Asuntos que a veces dominan completamente la escena polítca de Chile, El Mercurio no se molesta en comentarlos, otros sin embargo, causan una preocupación grande en el “Decano” de la prensa oligárquica chilena. Es el caso de un editorial que comentaremos párrafo por párrafo para intentar echar un poco de luz en el metalenguaje sibilino de los editoriales de ese diario.
Bajo el título “Asambleísmo plebiscitario” El Mercurio editorializa sobre el tema Asamblea Constituyente. El texto es el siguiente (en cursiva El Mercurio. Nuestros comentarios en recta)
“Una vez más se presenta en nuestra escena política la tentación del asambleísmo plebiscitario, impulsado por quienes confunden el fracaso de sus propias estrategias de reforma con una crisis del sistema político y de la democracia representativa.
El título del editorial mercurial es ya agitación y propaganda. La palabra “asambleísmo” describe una fenómeno negativo en la vida política. Es cuando hay un sinnúmero de asambleas que son completamente ineficaces por su número, desorden y falta de coherencia y el término “plebiscitario” es un trapo rojo para la oligarquía chilena que le teme a la manifestación popular masiva como el diablo al agua bendita y El Mercurio lo sabe, de ahí el titulo.
En el primer párrafo despacha anticipadamente a los que postulan la necesidad de una Asamblea Constituyente calificándolos de “fracasados” que no han sido capaces de imponer sus afanes de reforma institucional y confunden dicho fracaso con una crisis del sistema político y de la democracia representativa. Naturalmente que dicha afirmación es falsa ya que mal se puede lograr alguna reforma en el sistema institucional con la Constitución de 1980 si ella exige quorums para ser reformada que son imposibles de lograr en ninguna parte. Es decir es imposible, fuera de impulsar “reformas” cosméticas que no afectan en nada el sistema como lo hizo Ricardo Lagos con apoyo de la derecha en el 2005.
Respecto de la crisis, El Mercurio ignora olímpicamente y desde su blindado “fuerte” en Las Condes, que exista una crisis, lo que también es una falacia ya que cualquier ciudadano y hasta el mas ingenuo y despreocupado puede apreciar, sin hacer mayor esfuerzo, que el país entero en toda su multifacética realidad se encuentra en crisis, en una crisis de espíritu por la que las chilenas y chilenos tienen la sensación de que “esto no da para mas” y la insatisfacción es generalizada.

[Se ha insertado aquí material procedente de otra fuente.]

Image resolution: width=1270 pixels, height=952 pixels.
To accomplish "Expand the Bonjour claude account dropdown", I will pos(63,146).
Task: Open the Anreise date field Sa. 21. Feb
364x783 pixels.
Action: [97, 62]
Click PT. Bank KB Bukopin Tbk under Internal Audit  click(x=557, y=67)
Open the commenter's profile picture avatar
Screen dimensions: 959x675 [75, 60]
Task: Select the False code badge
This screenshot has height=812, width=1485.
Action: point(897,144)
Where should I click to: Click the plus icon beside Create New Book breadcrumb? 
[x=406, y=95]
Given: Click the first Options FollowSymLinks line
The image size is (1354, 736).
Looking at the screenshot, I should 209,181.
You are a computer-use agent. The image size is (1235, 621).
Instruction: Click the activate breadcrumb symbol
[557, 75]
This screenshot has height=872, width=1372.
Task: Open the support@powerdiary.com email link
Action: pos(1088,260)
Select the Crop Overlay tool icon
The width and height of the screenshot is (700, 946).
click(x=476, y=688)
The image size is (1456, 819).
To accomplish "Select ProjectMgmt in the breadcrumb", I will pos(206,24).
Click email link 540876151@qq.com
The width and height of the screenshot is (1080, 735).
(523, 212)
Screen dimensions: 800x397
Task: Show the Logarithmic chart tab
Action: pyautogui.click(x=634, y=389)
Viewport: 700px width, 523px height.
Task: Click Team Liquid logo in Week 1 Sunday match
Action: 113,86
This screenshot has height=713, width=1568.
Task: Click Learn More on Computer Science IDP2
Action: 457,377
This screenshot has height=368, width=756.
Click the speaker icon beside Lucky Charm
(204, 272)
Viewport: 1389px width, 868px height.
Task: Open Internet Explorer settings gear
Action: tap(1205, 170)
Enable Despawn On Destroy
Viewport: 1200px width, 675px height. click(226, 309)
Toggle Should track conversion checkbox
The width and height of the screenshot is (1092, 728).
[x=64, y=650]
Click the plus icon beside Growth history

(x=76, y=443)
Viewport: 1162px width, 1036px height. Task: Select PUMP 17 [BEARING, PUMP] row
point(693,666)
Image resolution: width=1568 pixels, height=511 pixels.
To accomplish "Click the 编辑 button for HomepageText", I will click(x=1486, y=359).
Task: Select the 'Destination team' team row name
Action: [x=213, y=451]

El presidente de la Democracia Cristiana -al igual como anteriormente lo han venido haciendo voces del PPD- ha propuesto sustituir los cauces institucionales de reforma de la Constitución y del sistema político por fórmulas entre las cuales no se descarta el mecanismo denominado "asamblea constituyente". Lo más preocupante es que esta propuesta, lejos de chocar con un rechazo contundente de la clase política -como habría sido natural esperarlo-, parece encontrar cierta acogida, al menos en varios sectores del PDC -junto con el rechazo de otros sectores de esa misma colectividad-.
Luego El Mercurio en el párrafo precedente del editorial que comentamos, justifica la causa de dedicar tan valioso espacio en sus páginas a un tema que el mismo editorial intenta bagatelizar, desde el despectivo “mecanismo denominado”asamblea constituyente”, informando que el presidente de la Democracia Cristiana y algunas voces del PPD han propuesto sustituir los cauces institucionales de reforma a la Constitución por la mencionada “asamblea constituyente”.
Luego el editorialista de El Mercurio advierte que es preocupante dicha actitud y se demuestra sorprendido de que no encuentre -dicha proposición- un rechazo unánime. Lo que equivale a llamar a que la rechacen. Como quien dice “estamos sorprendidos que los proconsules no hayan desgarrado sus vestiduras por este anuncio tan desopilante”..
Hasta aquí El Mercurio se ha colocado como el cautelador de los intereses generales de la clase que representa y de paso dar un avance de la línea que dictará en todo el artículo, a la mejor manera del Politbüro del Comité Central del Partido Dominante, para  posteriormente iniciar la argumentación en contra.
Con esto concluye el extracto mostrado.